The attendees are expected to bring their own laptop with Docker pre-installed. To avoid any delay in setting up the container during the practice sessions, the Docker image for the workshop should be downloaded beforehand. This can be done by opening a command-line terminal (e.g., Powershell and Terminal) and running the command “docker pull hdsu/butchr”. A complete overview of how to install Docker can be found here: https://docs.docker.com/desktop/. In addition, a detailed explanation of how to use the ButchR docker image can be found here: https://hub.docker.com/r/hdsu/butchr. Basic R coding skills will be helpful, although the tutorial will cover all the steps, from loading data to exporting results.
Upon arrival, the attendees will receive an R Markdown file with a step-by-step guide of how to use ButchR and ShinyButchR including an example dataset and how to interpret the NMF results.
Organisers
- Carl Herrmann (Group Leader, University Clinics Heidelberg, Germany)
- Andres Quintero (PhD candidate, University Clinics Heidelberg, Germany)
References
1. Szymczak, F., Colli, M. L., Mamula, M. J., Evans-Molina, C. & Eizirik, D. L. Gene expression signatures of target tissues in type 1 diabetes, lupus erythematosus, multiple sclerosis, and rheumatoid arthritis. Sci. Adv. 7, (2021).

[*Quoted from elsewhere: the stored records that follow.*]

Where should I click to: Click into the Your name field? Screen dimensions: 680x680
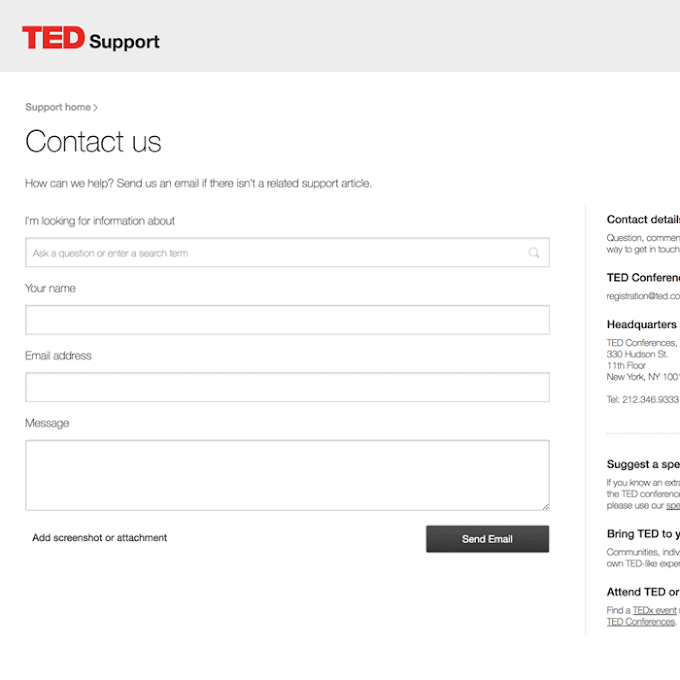(x=287, y=320)
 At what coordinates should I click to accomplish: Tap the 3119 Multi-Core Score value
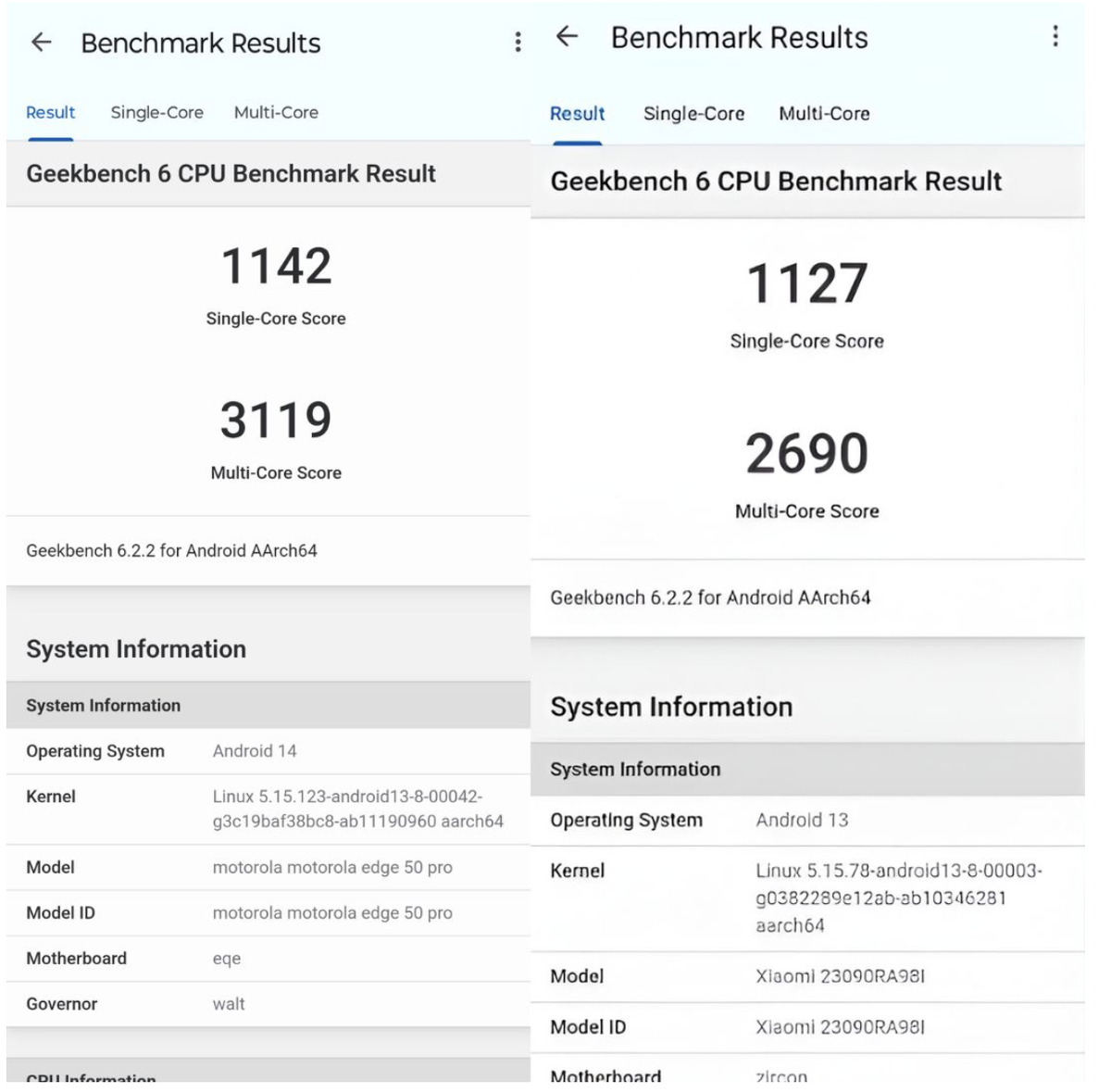(x=277, y=420)
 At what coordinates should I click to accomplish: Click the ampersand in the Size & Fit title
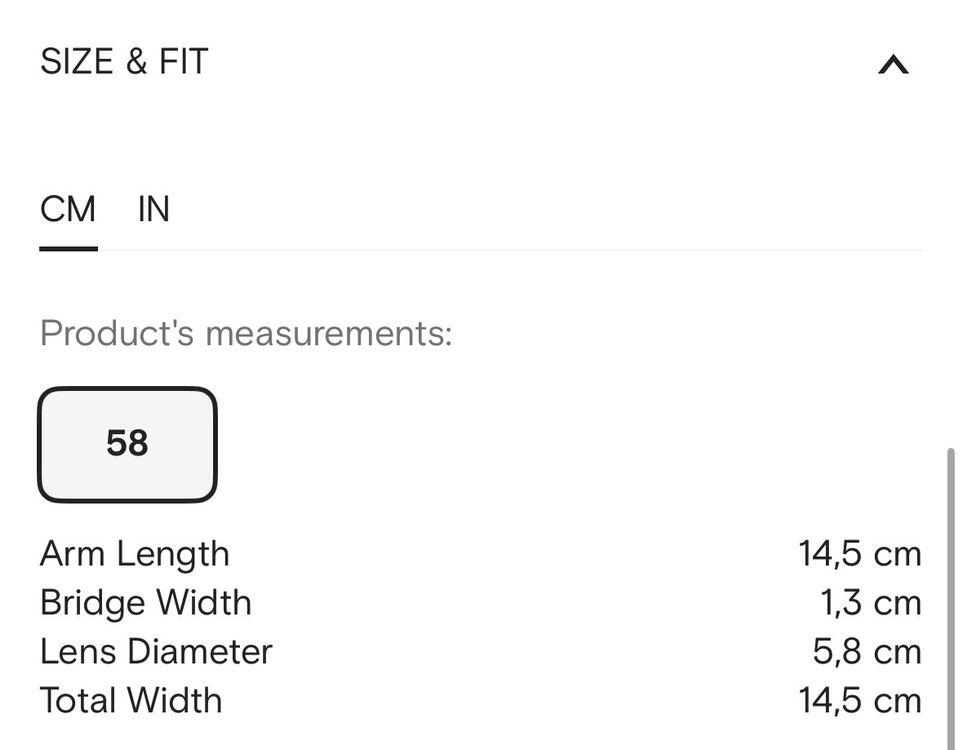point(136,62)
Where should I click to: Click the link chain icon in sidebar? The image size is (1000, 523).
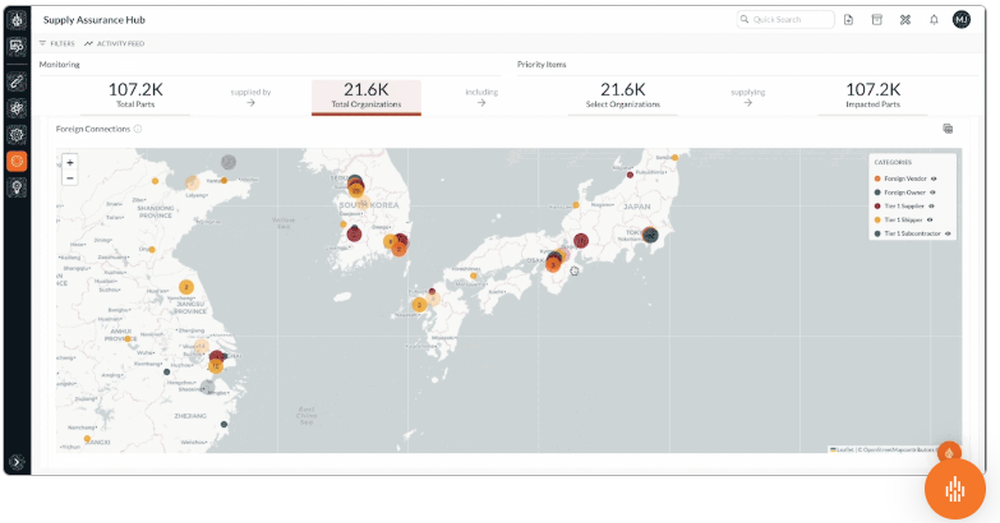17,82
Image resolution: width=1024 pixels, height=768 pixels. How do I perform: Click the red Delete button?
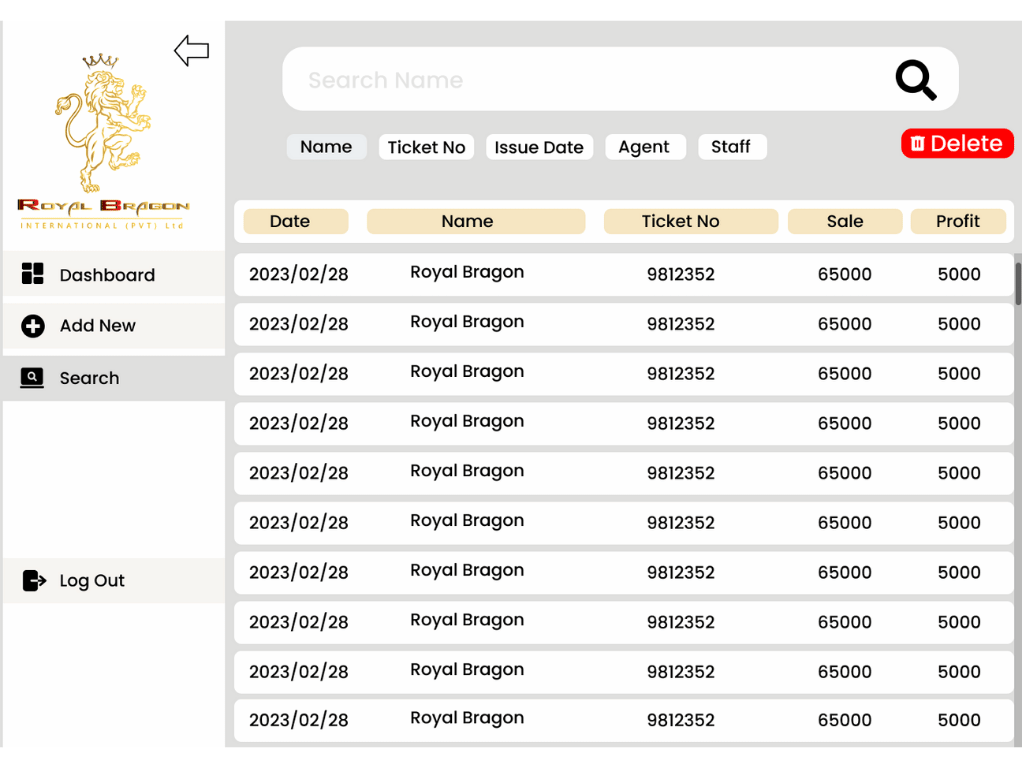957,143
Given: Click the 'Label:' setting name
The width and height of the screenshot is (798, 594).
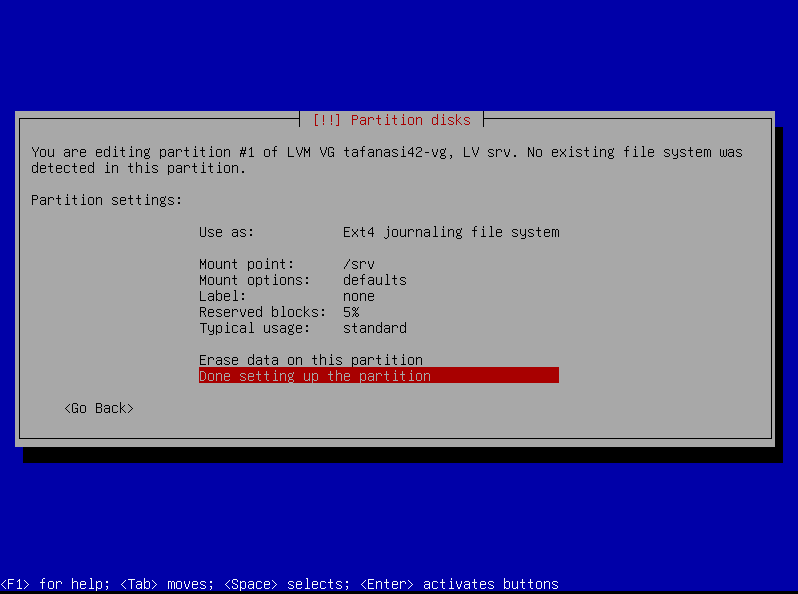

2. Sotiriou, C. & Pusztai, L. Gene-Expression Signatures in Breast Cancer. N. Engl. J. Med. 360, (2009).
3. Gartlgruber, M. et al. Super enhancers define regulatory subtypes and cell identity in neuroblastoma. Nat. Cancer 2, (2021).
4. Alexandrov, L. B. et al. The repertoire of mutational signatures in human cancer. Nature (2020). doi:10.1038/s41586-020-1943-3
5. Pal, S. et al. Isoform-level gene signature improves prognostic stratification and accurately classifies glioblastoma subtypes. Nucleic Acids Res. 42, e64 (2014).
6. Quintero, A. et al. ShinyButchR: Interactive NMF-based decomposition workflow of genome-scale datasets. Biol. Methods Protoc. 5, (2020).
7. Liu, L. et al. Deconvolution of single-cell multi-omics layers reveals regulatory heterogeneity. Nat. Commun. 10, (2019).